Besides the growth recorded in the agriculture and solid mineral
sectors, the Nigerian economy in response to the policies of the Buhari
presidency is also doing better than what the IMF had estimated with clear
indications that the second half of the year would be even much better.
The Buhari presidency will continue to work diligently on
the economy and engage with all stakeholders to ensure that beneficial policy
initiatives are actively pursued and the dividends delivered to the Nigerian
people.
The following statement was made by the Special Adviser to
the President on Economic Matters, Dr.
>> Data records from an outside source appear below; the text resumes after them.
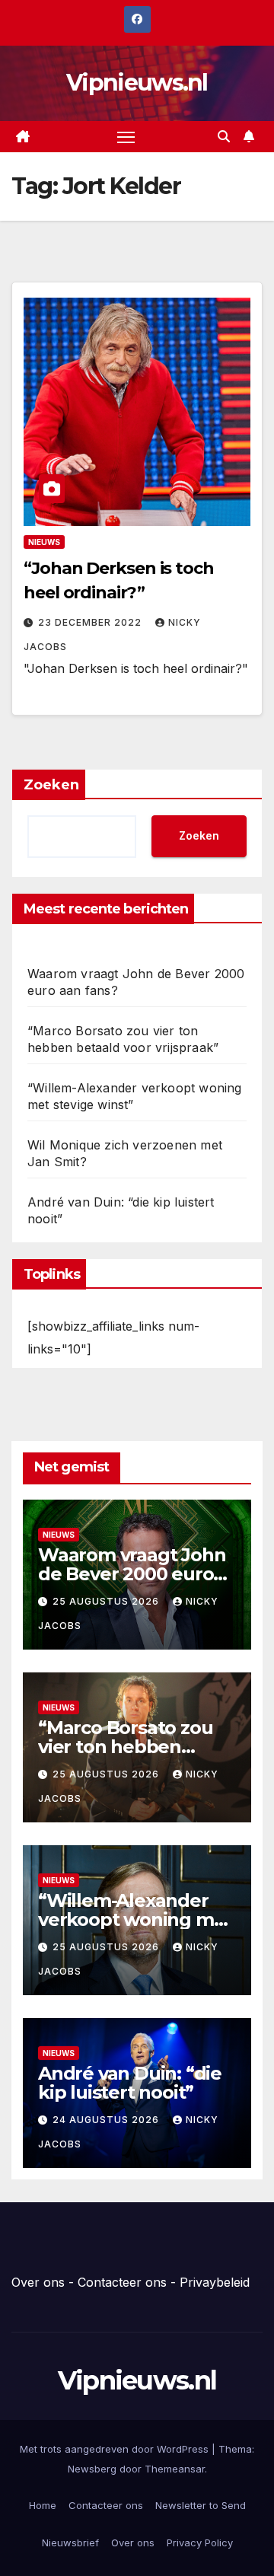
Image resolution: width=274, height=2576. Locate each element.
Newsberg (92, 2469)
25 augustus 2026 (107, 1601)
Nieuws (44, 542)
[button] (224, 136)
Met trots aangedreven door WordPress (116, 2449)
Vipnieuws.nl (137, 83)
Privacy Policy (200, 2542)
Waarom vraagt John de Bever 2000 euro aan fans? (131, 1574)
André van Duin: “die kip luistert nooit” (129, 2082)
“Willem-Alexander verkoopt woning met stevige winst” (135, 1919)
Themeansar (175, 2469)
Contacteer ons (122, 2282)
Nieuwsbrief (70, 2542)
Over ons (38, 2282)
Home (42, 2505)
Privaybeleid (215, 2282)
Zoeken (51, 784)
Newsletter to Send (200, 2505)
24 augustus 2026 (107, 2119)
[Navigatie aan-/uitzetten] (126, 137)
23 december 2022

Adeyemi Dipeolu on the latest NBS
report:
"The just recently released data from the National
Bureau of Statistics showed that Gross Domestic Product declined by -2.06% in
the second quarter of 2016 on a year-on-year basis.
A close look at the data shows that this outcome was mostly
due to a sharp contraction in the oil sector due to huge losses of crude oil
production as a result of vandalisation and sabotage.
However, the rest of the Q2 data is beginning to tell a
different story. There was growth in the agricultural and solid minerals
sectors which are the areas in which the Federal Government has placed
particular priority.
Agriculture grew by 4.53% in the second quarter of 2016 as
compared with 3.09% in the first quarter. The metal ores sector showed similar
performance with coal mining, quarrying and other minerals also showing
positive growth of over 2.5%. Notably also, the share of investments in GDP
increased to its highest levels since 2010, growing to about 17% of Gross
Domestic Product.
The manufacturing sector though not yet truly out of the
woods is beginning to show signs of recovery while the service sector similarly
bears watching.
Nevertheless, the data already shows a reduction in imports
and an increase in local produced goods and services and this process will be
maintained although it will start off slowly in these initial stages before
picking up later.
The inflation rate remains high but the good news is that
the month-on-month rate of increase has fallen continuously over the past three
months.
Unemployment remains stubbornly high which is usually the
case during growth slowdowns and for reasons of a structural nature.
The picture that emerges, barring unforeseen shocks, is that
the areas given priority by the Federal Government are beginning to respond
with understandable time lags to policy initiatives. Indeed, as the emphasis on
capital expenditure begins to yield results and the investment/GDP numbers
increase, the growth rate of the Nigerian economy is likely to improve further.
As these trends continue, the outlook for the rest of the
year is that the Nigerian economy will beat the IMF prediction of -1.8% for the
full year 2016.
The IMF had forecasted a growth of -1.8% for 2016, however
the economy is performing better than the IMF estimates so far. For the half
year it stands at -1.23% compared to an average of -1.80% expected on average
by the IMF.
What is more, it is likely the second half will be better
than the first half of 2016. This is because many of the challenges faced in
the first half either no longer exist or have eased.